Collected data:
_ _ _ _ _ _ _

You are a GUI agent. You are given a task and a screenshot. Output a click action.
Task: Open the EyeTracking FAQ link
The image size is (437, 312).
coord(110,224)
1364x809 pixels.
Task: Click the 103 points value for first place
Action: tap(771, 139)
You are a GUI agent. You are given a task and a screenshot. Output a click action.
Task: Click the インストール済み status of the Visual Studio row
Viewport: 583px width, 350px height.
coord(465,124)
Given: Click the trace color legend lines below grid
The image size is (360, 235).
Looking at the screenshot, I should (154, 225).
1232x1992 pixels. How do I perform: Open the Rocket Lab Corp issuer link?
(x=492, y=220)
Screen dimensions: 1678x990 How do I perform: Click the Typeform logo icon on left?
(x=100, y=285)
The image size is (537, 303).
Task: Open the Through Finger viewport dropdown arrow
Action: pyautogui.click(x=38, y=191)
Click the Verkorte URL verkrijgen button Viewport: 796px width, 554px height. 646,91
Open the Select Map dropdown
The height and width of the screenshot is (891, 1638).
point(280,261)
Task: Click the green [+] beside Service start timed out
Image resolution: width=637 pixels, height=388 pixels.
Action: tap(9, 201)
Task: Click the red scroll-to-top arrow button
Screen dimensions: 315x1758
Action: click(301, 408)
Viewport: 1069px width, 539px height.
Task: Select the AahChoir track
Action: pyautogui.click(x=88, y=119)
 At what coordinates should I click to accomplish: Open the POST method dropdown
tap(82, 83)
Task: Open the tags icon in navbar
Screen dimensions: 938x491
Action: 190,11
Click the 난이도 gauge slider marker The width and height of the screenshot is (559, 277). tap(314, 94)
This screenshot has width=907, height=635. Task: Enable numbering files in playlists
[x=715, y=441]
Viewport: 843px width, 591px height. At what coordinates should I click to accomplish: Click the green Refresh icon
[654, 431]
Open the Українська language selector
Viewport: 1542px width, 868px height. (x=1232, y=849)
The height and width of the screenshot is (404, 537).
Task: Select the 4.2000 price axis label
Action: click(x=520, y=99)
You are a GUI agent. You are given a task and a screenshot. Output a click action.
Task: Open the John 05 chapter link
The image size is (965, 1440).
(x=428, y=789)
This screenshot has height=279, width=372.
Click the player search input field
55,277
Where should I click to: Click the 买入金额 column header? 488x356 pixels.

_ _ _ _ _ _ _

WHAT THE TASK REQUIRES: Write all of the records out again exactly.

EXERCISE OUTPUT:
You are a GUI agent. You are given a task and a screenshot. Output a click action.
Task: Open the EyeTracking FAQ link
The image size is (437, 312).
coord(110,224)
1364x809 pixels.
Task: Click the 103 points value for first place
Action: tap(771, 139)
You are a GUI agent. You are given a task and a screenshot. Output a click action.
Task: Click the インストール済み status of the Visual Studio row
Viewport: 583px width, 350px height.
coord(465,124)
Given: Click the trace color legend lines below grid
The image size is (360, 235).
Looking at the screenshot, I should (154, 225).
1232x1992 pixels. How do I perform: Open the Rocket Lab Corp issuer link?
(x=492, y=220)
Screen dimensions: 1678x990 How do I perform: Click the Typeform logo icon on left?
(x=100, y=285)
The image size is (537, 303).
Task: Open the Through Finger viewport dropdown arrow
Action: pyautogui.click(x=38, y=191)
Click the Verkorte URL verkrijgen button Viewport: 796px width, 554px height. 646,91
Open the Select Map dropdown
The height and width of the screenshot is (891, 1638).
point(280,261)
Task: Click the green [+] beside Service start timed out
Image resolution: width=637 pixels, height=388 pixels.
Action: tap(9, 201)
Task: Click the red scroll-to-top arrow button
Screen dimensions: 315x1758
Action: click(301, 408)
Viewport: 1069px width, 539px height.
Task: Select the AahChoir track
Action: pyautogui.click(x=88, y=119)
 At what coordinates should I click to accomplish: Open the POST method dropdown
tap(82, 83)
Task: Open the tags icon in navbar
Screen dimensions: 938x491
Action: 190,11
Click the 난이도 gauge slider marker The width and height of the screenshot is (559, 277). tap(314, 94)
This screenshot has width=907, height=635. Task: Enable numbering files in playlists
[x=715, y=441]
Viewport: 843px width, 591px height. At what coordinates should I click to accomplish: Click the green Refresh icon
[654, 431]
Open the Українська language selector
Viewport: 1542px width, 868px height. (x=1232, y=849)
The height and width of the screenshot is (404, 537).
Task: Select the 4.2000 price axis label
Action: click(x=520, y=99)
You are a GUI agent. You are given a task and a screenshot. Output a click action.
Task: Open the John 05 chapter link
The image size is (965, 1440).
(x=428, y=789)
This screenshot has height=279, width=372.
Click the player search input field
55,277
Where should I click to: Click the 买入金额 column header? 488x356 pixels.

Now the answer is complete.